Tasks:
a) List the classification metrics named in the first paragraph of the ROC curve documentation page.
b) In the ROC curve documentation page, what happens if the plot is used on a regressor?
c) Carry the ROC curve documentation page forward from its last sentence.

Text under study:
BEGIN

ROC curve · Feyn Documentation

by: Chris Cave
(Feyn version 3.4.0 or newer)

There are many different metrics to evaluate a classification model: accuracy, precision, recall, F1 score etc. Each of these metrics require fixing a decision boundary. Above this boundary, the sample will be classified as True (positive) and below the sample will be classified as False (negative). Typically this boundary is called a threshold and is set at 0.5.

However, you can imagine situations where you, as an example, want a classifier that does not predict a positive class unless it is very sure in order to reduce the False Positive Rate.

Here you could increase the threshold from 0.5 to something much higher say 0.8.

In this case, the classifier would only predict positives when it was nearly certain, reducing the amount of negatives that are classified wrongly (False Positives). However, this may come at the cost of the classifier missing more of the actual positives (increasing False Negatives and thus reducing the True Positive Rate).

The receiver operating characteristic (ROC) captures how the classifier behaves at different thresholds. This gives a good indication where to make the best trade offs, and plotting it as a curve gives you a good visual representation of the classifier's performance.

This plot only works for classifiers, and will return a type error if you try to use it on a regressor.

Example

We first load a classification data set and train a classifier.

import feyn
import pandas as pd
from sklearn.datasets import load_breast_cancer


# Load into a pandas dataframe
breast_cancer = load_breast_cancer(as_frame=True)
data = breast_cancer.frame

# Train/test split
train, test = feyn.tools.split(data, ratio=[0.6, 0.4], stratify='target', random_state=666)

ql = feyn.QLattice()
models = ql.auto_run(
    data=train,
    output_name = 'target'
)

best = models[0]

Plotting the ROC curve

We use plot_roc_curve to plot a curve over the different False Positive Rates and True Positive Rates of the classifier at different thresholds.

END

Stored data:
BEGIN

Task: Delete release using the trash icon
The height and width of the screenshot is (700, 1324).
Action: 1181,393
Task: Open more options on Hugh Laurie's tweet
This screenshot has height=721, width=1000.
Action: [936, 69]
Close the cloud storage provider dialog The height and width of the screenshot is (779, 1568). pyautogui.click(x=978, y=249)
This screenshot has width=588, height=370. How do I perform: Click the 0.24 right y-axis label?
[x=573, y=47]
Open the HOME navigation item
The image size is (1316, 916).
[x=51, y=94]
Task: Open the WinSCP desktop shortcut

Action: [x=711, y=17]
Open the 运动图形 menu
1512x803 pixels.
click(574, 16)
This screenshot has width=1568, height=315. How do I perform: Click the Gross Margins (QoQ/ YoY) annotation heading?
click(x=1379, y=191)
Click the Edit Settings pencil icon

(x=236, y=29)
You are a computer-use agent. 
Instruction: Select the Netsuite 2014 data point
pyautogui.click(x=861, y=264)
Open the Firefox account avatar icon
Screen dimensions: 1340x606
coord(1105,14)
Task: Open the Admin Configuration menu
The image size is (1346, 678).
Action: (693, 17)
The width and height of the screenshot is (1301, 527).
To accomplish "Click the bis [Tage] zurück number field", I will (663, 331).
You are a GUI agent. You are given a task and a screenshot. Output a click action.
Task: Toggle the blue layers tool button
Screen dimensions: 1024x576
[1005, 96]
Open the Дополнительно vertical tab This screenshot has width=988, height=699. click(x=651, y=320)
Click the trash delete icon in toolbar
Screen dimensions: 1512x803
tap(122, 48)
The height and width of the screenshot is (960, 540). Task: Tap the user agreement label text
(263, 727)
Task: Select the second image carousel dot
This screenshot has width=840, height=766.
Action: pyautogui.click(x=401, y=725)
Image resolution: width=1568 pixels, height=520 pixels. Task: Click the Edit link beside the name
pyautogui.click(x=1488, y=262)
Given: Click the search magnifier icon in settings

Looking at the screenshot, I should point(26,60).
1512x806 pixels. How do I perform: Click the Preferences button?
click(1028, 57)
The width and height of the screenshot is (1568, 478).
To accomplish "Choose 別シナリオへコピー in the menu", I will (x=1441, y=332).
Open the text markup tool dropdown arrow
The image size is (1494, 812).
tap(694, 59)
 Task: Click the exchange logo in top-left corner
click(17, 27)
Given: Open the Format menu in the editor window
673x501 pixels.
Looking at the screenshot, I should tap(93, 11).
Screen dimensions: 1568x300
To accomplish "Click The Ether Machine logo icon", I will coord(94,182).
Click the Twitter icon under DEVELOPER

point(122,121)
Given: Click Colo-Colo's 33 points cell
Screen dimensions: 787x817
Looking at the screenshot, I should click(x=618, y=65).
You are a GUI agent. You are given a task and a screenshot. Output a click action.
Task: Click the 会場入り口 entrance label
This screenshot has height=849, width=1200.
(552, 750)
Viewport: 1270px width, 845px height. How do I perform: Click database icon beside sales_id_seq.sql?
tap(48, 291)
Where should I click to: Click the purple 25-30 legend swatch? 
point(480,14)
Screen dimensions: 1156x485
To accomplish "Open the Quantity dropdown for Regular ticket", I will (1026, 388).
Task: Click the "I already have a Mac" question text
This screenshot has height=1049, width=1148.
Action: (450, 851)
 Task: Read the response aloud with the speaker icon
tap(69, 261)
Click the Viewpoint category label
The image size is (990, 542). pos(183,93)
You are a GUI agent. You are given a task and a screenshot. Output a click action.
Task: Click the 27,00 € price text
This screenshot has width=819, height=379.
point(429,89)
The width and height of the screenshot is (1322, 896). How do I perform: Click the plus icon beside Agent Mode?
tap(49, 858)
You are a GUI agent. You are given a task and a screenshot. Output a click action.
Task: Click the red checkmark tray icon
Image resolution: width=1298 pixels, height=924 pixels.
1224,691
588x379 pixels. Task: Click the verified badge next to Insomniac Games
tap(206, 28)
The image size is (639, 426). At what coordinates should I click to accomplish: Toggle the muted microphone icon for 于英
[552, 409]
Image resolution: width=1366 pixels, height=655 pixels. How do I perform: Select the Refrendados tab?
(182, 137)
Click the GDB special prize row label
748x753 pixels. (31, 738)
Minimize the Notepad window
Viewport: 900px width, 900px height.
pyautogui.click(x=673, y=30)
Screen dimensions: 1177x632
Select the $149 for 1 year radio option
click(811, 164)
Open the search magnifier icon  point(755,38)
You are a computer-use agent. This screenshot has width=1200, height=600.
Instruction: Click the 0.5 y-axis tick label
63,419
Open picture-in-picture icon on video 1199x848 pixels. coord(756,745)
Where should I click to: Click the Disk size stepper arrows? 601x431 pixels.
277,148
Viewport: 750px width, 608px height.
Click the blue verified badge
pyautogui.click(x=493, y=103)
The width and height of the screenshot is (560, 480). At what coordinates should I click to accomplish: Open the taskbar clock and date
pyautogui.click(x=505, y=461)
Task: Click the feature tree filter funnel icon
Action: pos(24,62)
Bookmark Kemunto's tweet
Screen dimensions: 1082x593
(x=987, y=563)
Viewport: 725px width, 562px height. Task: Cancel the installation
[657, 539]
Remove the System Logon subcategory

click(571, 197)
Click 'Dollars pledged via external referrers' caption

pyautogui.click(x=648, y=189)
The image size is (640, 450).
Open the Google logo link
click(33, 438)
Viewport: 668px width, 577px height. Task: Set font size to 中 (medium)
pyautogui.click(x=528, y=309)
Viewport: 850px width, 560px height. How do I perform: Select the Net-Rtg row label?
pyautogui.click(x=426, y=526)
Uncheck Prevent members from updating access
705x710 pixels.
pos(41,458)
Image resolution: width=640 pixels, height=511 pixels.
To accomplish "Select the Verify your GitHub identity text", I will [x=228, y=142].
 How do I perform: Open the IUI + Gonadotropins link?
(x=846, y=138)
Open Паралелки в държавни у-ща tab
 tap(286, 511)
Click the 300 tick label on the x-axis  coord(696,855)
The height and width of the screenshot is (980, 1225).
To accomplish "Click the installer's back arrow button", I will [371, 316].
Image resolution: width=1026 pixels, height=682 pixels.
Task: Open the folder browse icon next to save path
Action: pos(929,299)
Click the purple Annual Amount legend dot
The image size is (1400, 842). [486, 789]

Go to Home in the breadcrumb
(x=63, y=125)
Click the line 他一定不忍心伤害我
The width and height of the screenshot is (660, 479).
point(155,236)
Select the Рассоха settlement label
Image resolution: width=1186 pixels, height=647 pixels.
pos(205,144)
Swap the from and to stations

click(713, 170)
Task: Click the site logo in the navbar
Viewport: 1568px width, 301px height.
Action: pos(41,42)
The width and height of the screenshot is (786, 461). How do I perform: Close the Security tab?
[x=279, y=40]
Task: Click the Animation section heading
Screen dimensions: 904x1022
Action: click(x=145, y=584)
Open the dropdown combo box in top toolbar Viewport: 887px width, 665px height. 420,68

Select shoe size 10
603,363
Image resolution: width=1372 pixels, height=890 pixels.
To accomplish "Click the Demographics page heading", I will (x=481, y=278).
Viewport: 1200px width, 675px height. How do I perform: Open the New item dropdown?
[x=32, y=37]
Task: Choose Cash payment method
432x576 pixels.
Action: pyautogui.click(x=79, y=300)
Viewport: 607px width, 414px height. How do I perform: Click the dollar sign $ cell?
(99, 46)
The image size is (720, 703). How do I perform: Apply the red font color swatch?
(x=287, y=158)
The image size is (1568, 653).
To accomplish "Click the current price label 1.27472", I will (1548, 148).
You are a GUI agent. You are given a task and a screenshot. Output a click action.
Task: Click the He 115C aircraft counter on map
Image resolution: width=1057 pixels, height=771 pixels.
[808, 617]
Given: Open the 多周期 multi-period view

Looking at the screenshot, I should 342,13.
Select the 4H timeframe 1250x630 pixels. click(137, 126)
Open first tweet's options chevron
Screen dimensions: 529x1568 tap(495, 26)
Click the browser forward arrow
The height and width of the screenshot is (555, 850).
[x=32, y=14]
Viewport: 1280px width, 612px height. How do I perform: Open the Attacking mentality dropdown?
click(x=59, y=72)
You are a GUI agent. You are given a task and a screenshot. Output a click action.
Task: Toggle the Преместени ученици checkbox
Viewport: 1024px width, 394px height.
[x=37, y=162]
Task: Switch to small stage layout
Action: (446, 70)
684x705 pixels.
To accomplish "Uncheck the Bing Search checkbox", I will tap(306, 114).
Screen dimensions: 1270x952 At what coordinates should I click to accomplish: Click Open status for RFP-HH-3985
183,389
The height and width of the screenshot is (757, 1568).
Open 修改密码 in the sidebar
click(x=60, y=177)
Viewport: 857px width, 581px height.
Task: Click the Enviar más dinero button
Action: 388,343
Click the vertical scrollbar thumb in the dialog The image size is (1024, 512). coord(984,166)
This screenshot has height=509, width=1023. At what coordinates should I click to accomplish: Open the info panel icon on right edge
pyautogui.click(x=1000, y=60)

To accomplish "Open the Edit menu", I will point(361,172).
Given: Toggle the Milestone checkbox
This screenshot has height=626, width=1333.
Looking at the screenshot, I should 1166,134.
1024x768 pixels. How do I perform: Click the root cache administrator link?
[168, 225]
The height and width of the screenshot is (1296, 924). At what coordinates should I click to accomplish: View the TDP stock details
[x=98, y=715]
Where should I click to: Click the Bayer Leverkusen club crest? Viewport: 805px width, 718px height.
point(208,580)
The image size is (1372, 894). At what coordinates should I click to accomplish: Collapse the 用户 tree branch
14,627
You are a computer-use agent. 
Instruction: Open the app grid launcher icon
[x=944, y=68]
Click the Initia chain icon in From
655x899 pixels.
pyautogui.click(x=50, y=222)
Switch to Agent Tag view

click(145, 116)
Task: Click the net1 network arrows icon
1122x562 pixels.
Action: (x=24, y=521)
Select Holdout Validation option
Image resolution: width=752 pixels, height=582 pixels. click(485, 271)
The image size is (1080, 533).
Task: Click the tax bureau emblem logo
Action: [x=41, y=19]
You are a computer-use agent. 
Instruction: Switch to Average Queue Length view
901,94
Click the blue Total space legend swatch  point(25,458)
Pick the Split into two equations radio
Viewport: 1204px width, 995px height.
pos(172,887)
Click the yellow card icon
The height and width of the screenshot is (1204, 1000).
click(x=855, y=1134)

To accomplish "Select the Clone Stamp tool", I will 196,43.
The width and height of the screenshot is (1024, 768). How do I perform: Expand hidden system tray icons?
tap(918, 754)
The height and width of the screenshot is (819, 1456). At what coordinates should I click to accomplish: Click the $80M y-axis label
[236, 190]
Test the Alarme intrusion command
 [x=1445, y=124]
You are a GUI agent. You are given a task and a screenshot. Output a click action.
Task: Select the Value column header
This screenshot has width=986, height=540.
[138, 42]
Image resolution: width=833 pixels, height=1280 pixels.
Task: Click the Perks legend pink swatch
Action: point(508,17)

END

Answers for each item:
a) Accuracy, precision, recall, F1 score

b) It returns a type error.

c)
To get an overall view of the model's performance, the AUC is a useful score that can be computed by integrating the Area Under the Curve of the ROC. Generally speaking higher is better, as a perfect classifier should be equal to 1.0.

We also show the AUC in the ROC curve

best.plot_roc_curve(train)

Plot showing the ROC curve

Adding a threshold to the ROC curve

We can plot a particular threshold on the curve and find out the metrics of the classifier (accurarcy, F1 score, Precision and recall) at this threshold

best.plot_roc_curve(train, threshold=0.5)

Plot showing the ROC curve with a custom threshold highlighted

Precision-Recall curve

In some cases, you may want to plot the curve for the Precision-Recall tradeoff as well. You can do that using the plot_pr_curve function, like this:

best.plot_pr_curve(train)

Plot showing the Precision-Recall curve

Where AP refers to the average precision.

Saving the plot

You can save the plot using the filename parameter. The plot is saved in the current working directory unless another path specifed.

best.plot_roc_curve(data=train, filename="feyn-plot")

If the extension is not specified then it is saved as a png file.

Location in `Feyn`

This function can also be found in feyn.plots module.

from feyn.plots import plot_roc_curve

y_true = train['target']
y_pred = best.predict(train)

plot_roc_curve(y_true, y_pred)